<<<<
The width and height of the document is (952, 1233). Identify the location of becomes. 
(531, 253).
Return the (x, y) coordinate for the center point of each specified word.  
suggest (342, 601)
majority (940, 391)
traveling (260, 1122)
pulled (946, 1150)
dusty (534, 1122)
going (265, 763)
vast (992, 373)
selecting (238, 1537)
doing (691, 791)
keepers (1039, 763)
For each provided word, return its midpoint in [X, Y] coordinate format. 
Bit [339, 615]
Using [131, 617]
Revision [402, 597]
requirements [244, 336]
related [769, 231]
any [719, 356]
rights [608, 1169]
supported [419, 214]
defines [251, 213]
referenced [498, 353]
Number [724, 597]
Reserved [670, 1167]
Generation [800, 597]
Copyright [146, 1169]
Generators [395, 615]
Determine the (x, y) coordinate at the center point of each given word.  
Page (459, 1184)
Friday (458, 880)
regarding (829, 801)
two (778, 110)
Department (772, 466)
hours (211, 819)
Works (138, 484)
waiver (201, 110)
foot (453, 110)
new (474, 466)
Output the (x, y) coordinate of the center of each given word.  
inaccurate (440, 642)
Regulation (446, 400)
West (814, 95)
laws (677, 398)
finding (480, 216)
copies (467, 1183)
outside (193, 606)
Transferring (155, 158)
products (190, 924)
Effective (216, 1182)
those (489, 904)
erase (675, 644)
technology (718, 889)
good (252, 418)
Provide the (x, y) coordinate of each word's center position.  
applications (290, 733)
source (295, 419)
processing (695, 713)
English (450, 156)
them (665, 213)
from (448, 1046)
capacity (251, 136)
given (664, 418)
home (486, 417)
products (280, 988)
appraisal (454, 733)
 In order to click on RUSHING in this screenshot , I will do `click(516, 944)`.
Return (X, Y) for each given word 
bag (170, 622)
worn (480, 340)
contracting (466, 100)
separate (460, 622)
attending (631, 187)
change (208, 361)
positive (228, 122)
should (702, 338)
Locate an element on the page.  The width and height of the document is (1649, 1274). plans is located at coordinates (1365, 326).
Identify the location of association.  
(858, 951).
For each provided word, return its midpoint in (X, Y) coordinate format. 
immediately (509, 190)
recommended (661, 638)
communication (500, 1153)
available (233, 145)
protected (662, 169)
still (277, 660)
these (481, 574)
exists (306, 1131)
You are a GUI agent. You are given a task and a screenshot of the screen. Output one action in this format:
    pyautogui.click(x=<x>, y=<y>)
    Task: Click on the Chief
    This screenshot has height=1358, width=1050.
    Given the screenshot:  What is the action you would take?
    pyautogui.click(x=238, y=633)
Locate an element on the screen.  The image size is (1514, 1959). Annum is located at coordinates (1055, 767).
>>>>
### Written task
Please return every row above word for word, with nothing added, changed, or left out.

### Result
The width and height of the document is (952, 1233). Identify the location of becomes. 
(531, 253).
Return the (x, y) coordinate for the center point of each specified word.  
suggest (342, 601)
majority (940, 391)
traveling (260, 1122)
pulled (946, 1150)
dusty (534, 1122)
going (265, 763)
vast (992, 373)
selecting (238, 1537)
doing (691, 791)
keepers (1039, 763)
For each provided word, return its midpoint in [X, Y] coordinate format. 
Bit [339, 615]
Using [131, 617]
Revision [402, 597]
requirements [244, 336]
related [769, 231]
any [719, 356]
rights [608, 1169]
supported [419, 214]
defines [251, 213]
referenced [498, 353]
Number [724, 597]
Reserved [670, 1167]
Generation [800, 597]
Copyright [146, 1169]
Generators [395, 615]
Determine the (x, y) coordinate at the center point of each given word.  
Page (459, 1184)
Friday (458, 880)
regarding (829, 801)
two (778, 110)
Department (772, 466)
hours (211, 819)
Works (138, 484)
waiver (201, 110)
foot (453, 110)
new (474, 466)
Output the (x, y) coordinate of the center of each given word.  
inaccurate (440, 642)
Regulation (446, 400)
West (814, 95)
laws (677, 398)
finding (480, 216)
copies (467, 1183)
outside (193, 606)
Transferring (155, 158)
products (190, 924)
Effective (216, 1182)
those (489, 904)
erase (675, 644)
technology (718, 889)
good (252, 418)
Provide the (x, y) coordinate of each word's center position.  
applications (290, 733)
source (295, 419)
processing (695, 713)
English (450, 156)
them (665, 213)
from (448, 1046)
capacity (251, 136)
given (664, 418)
home (486, 417)
products (280, 988)
appraisal (454, 733)
 In order to click on RUSHING in this screenshot , I will do `click(516, 944)`.
Return (X, Y) for each given word 
bag (170, 622)
worn (480, 340)
contracting (466, 100)
separate (460, 622)
attending (631, 187)
change (208, 361)
positive (228, 122)
should (702, 338)
Locate an element on the page.  The width and height of the document is (1649, 1274). plans is located at coordinates (1365, 326).
Identify the location of association.  
(858, 951).
For each provided word, return its midpoint in (X, Y) coordinate format. 
immediately (509, 190)
recommended (661, 638)
communication (500, 1153)
available (233, 145)
protected (662, 169)
still (277, 660)
these (481, 574)
exists (306, 1131)
You are a GUI agent. You are given a task and a screenshot of the screen. Output one action in this format:
    pyautogui.click(x=<x>, y=<y>)
    Task: Click on the Chief
    This screenshot has height=1358, width=1050.
    Given the screenshot:  What is the action you would take?
    pyautogui.click(x=238, y=633)
Locate an element on the screen.  The image size is (1514, 1959). Annum is located at coordinates (1055, 767).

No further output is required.